▶ Document segment
Oil prices hit a 6-year high this week as talks between OPEC and its allies (collectively known as OPEC+) broke down. The intergovernmental organization was expected to establish higher output targets among its member nations to meet the increasing global demand for oil, but talks were abandoned after Saudi Arabia and the United Arab Emirates failed to resolve a dispute over oil production levels.
Though oil is always a tricky market, it has been especially difficult to navigate during the pandemic. “OPEC+ took historic measures in April 2020 and removed nearly 10 million barrels per day of production in an effort to support prices as demand for petroleum-products plummeted,” CNBC reports. “Since then, the group has been slowly returning barrels to the market, while meeting on a near monthly basis to discuss output policy.”
However, even with the increasing supply, oil prices have risen 57 percent in 2021 as the surge in demand has outpaced production. And now that talks about raising output have broken down, many analysts are predicting even higher prices.
“With no increase in production, the forthcoming growth in demand should see global energy markets tighten up at an even faster pace than anticipated,” analysts at TD Securities wrote in a note to clients. “The summer breakout in oil prices is set to gather steam at a fast clip.”
Indeed, higher oil prices have already been evident at the pumps. “Over the Fourth of July weekend, people experienced the highest gasoline prices in roughly seven years,” the Washington Examiner reports, “with a national average of more than $3 per gallon, according to AAA.”
Now, if it seems odd that this one group has so much power over the oil industry, well, it should. Though the rhetoric of “managing production levels” and “coming to a diplomatic agreement” may sound innocuous, the reality is that the whole thing is a thinly veiled cartel consisting of 13 of the world's largest oil-exporting countries, headed up by Saudi Arabia.
Officially, the mission of OPEC (the Organization of the Petroleum Exporting Countries) is “to coordinate and unify the petroleum policies of its Member Countries and ensure the stabilization of oil markets in order to secure an efficient, economic and regular supply of petroleum to consumers, a steady income to producers and a fair return on capital for those investing in the petroleum industry.”

▶ Work to be completed
Reproduce the passage of the article on OPEC+ and oil prices from "Oil prices hit" to "oil production levels.".

▶ Recorded information
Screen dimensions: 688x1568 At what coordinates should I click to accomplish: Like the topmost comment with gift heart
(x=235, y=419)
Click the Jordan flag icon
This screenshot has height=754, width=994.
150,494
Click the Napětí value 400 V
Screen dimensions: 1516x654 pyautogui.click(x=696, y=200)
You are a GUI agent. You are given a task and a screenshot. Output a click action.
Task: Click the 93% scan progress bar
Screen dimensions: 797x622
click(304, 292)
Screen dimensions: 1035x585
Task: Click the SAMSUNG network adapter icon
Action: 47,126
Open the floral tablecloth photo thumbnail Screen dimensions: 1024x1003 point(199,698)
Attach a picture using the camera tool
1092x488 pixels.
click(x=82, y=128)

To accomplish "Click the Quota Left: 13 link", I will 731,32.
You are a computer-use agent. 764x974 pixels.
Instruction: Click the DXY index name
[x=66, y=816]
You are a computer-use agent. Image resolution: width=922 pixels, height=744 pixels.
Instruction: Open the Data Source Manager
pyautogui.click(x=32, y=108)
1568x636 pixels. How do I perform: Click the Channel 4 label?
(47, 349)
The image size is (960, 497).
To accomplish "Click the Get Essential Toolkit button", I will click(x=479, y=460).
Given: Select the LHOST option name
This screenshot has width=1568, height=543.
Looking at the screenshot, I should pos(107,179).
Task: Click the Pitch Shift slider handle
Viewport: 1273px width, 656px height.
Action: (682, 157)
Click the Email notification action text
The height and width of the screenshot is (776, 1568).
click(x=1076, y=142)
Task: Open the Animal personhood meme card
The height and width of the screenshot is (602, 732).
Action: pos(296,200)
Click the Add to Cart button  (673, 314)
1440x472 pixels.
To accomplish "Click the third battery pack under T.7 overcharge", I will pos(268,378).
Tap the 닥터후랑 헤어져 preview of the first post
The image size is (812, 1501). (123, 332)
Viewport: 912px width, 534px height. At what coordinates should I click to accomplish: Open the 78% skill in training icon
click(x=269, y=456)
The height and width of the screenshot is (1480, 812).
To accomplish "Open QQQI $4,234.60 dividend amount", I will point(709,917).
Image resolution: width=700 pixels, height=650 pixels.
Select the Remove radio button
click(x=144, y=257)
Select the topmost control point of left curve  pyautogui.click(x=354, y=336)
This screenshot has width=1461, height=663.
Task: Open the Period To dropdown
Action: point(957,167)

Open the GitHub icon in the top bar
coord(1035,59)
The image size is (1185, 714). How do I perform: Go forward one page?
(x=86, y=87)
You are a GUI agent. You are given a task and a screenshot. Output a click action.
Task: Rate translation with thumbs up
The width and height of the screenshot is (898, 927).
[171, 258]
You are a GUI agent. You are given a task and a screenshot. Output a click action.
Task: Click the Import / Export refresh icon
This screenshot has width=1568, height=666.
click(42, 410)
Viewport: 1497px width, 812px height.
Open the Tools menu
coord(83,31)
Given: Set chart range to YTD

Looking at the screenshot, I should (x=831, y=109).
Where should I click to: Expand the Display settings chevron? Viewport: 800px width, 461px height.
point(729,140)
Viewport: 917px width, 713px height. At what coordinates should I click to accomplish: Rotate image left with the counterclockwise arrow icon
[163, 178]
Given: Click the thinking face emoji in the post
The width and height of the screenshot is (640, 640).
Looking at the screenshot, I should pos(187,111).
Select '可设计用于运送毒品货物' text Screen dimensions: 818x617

▶ Exercise result
Oil prices hit a 6-year high this week as talks between OPEC and its allies (collectively known as OPEC+) broke down. The intergovernmental organization was expected to establish higher output targets among its member nations to meet the increasing global demand for oil, but talks were abandoned after Saudi Arabia and the United Arab Emirates failed to resolve a dispute over oil production levels.